Q[x,y]/(x) = Q[y]? [closed]
For any commutative ring $\,R\,$ we have $\,R[x]/(x) \cong R.\,$ Indeed the evaluation hom $\,R[x]\to R\,$ via $\,x\mapsto 0\,$ has kernel $\,(x),\,$ since $\,f(0)=0\iff x\mid f(x)\,$ by the Factor Theorem.
Yours is the special case $\, R = Q[y],\,$ since $,Q[x,y]\cong (Q[y])[x].$
The easiest way, probably, is to define $f:R[x,y]\rightarrow R[y]$ by $f|_{R[y]} = \text{id}_{R[y]}$ and $x\mapsto 0$. You can check that this is a homomorphism.
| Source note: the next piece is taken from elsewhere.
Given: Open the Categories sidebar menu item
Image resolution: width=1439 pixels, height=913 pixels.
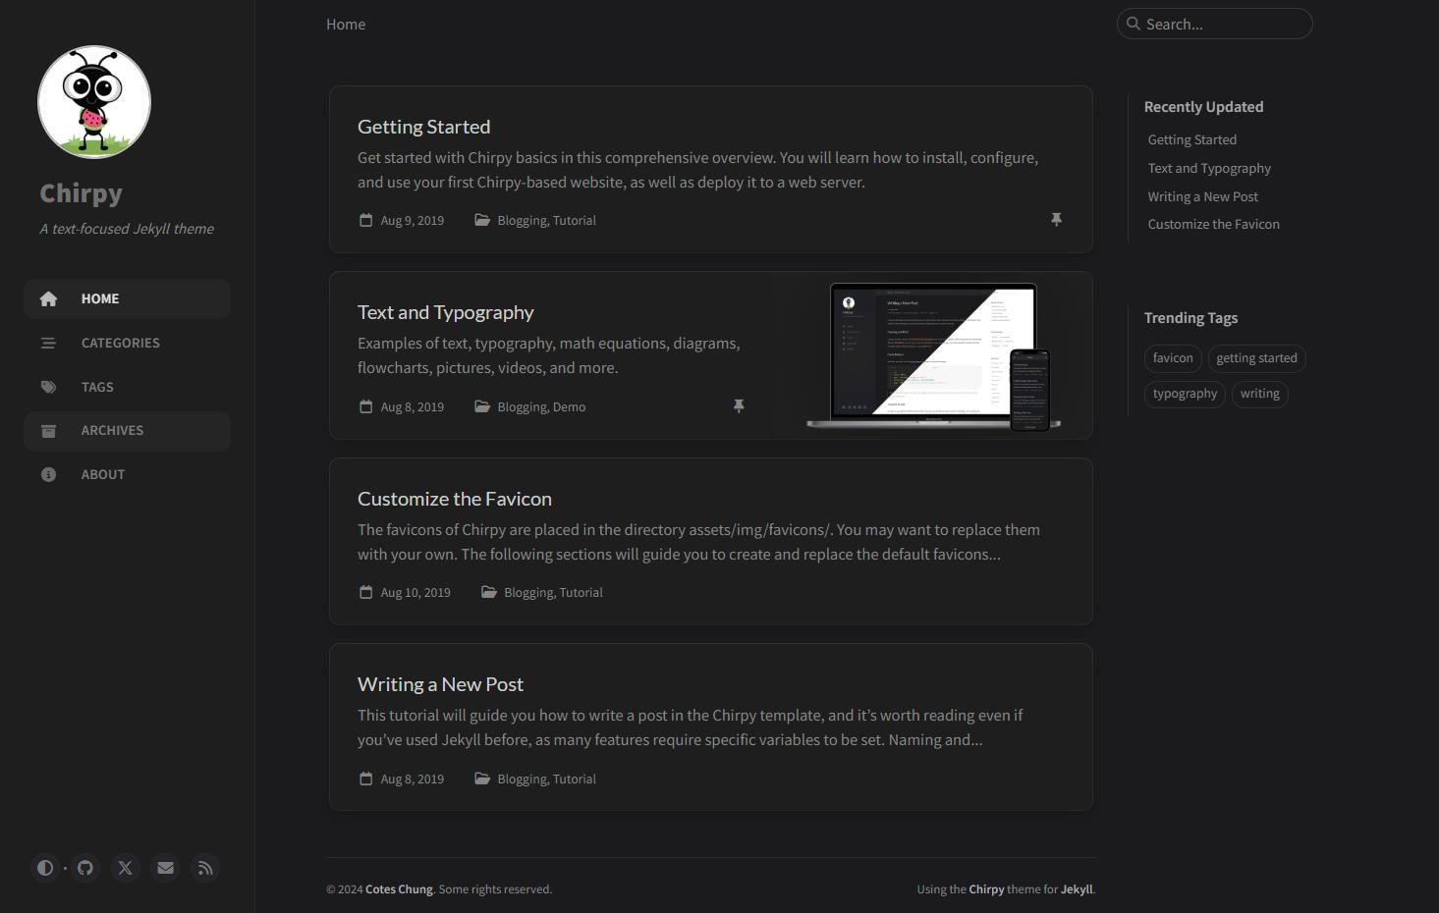Looking at the screenshot, I should 120,343.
Next we check that the kernel of this map is $(x)$, so that our result follows by the first isomorphism theorem. Note that $f(x) = 0$, so $(x)\subseteq\ker(f)$. Next, choose $\alpha\in R[x,y]$ and suppose $f(\alpha) = 0$. Define $\tilde{\alpha}$ as the polynomial $\alpha$ with all factors that contain $x$ removed. Then $\tilde{\alpha}\in R[y]$ and $f(\alpha) = f(\tilde\alpha) = \tilde\alpha$. Thus $f(\alpha)=0$ iff $\tilde\alpha=0$ iff $\alpha\in(x)$. We conclude that $\ker(f)\subseteq(x)$, which concludes the statement.